The Eve of 25



It is like I couldn't breathe. Like my lungs had decided to take in a fifth of what it is usually able to process. Like the dark clouds hovering over my head, I felt like mourning. The colors of the sun lit sky does not matter today. I see blue and black all around.

It is fear, I know. I am familiar with its soft grip upon my future. Its hushing commentary to my past. I am familiar with it because I still remember the same heaviness from three years ago when I had to leave a town devoid of choice. I remember it because it was the first time that joy felt like a dusty dry rose left forgotten in the cold corner of a room. A touch will shed it to crippled petals on the floor.

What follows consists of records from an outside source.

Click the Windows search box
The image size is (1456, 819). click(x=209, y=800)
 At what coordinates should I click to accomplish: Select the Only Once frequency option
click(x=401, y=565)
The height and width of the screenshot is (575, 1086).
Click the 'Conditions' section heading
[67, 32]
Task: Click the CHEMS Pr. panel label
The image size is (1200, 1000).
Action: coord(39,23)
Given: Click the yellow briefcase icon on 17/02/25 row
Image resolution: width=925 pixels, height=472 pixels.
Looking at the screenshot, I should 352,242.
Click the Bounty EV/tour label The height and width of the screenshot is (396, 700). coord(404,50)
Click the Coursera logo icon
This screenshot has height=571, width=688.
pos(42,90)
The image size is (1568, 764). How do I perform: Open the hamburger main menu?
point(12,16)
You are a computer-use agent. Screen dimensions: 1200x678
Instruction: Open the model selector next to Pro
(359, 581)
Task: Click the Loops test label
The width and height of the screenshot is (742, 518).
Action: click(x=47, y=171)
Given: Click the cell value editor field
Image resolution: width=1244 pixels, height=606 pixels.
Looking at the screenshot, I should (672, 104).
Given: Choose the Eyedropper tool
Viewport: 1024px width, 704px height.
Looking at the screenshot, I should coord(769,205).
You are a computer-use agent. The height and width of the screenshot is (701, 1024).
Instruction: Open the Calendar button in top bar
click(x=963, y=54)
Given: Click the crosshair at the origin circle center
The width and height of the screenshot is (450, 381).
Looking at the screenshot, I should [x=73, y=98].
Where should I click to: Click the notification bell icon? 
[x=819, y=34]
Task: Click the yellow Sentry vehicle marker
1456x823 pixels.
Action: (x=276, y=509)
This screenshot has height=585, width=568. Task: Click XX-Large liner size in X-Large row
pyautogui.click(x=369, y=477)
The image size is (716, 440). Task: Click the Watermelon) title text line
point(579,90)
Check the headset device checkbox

When I left the town, I thought that I will have a better chance of restarting clean. An open road that will take me anywhere. Being a self professed optimist, I did not think that a simple location change will affect the course of my life, but it did. I gave up the pursuit of passion and let people took the better out of me. By the time I walked out of a drawn out relationship, I was left empty and unable to move forward. It was crippling what the city did to me, and I hate myself for it.

I mentioned in the previous post that I am restarting from point zero. But to be honest, I have no willingness to start over. I am tired of figuring things out. I cannot see the exciting adventures this new chapter have for me. I refuse to be sucked in again to its empty promises of finding the thing. I'm like a broken record, coming back to the same position again and again. Never getting to play my music, never fulfilling its purpose.

Maybe the thing was never meant to be found because the thing never exist. Or maybe the thing was never one thing, maybe it's an accumulation of a bunch of things. Maybe it's true, maybe it's not. I am so tired of maybes. Might as well blame it on the Maybellines.

This is what an existential crisis feels like. Welcome to the eve of your quarter life, Johanna. Embrace it.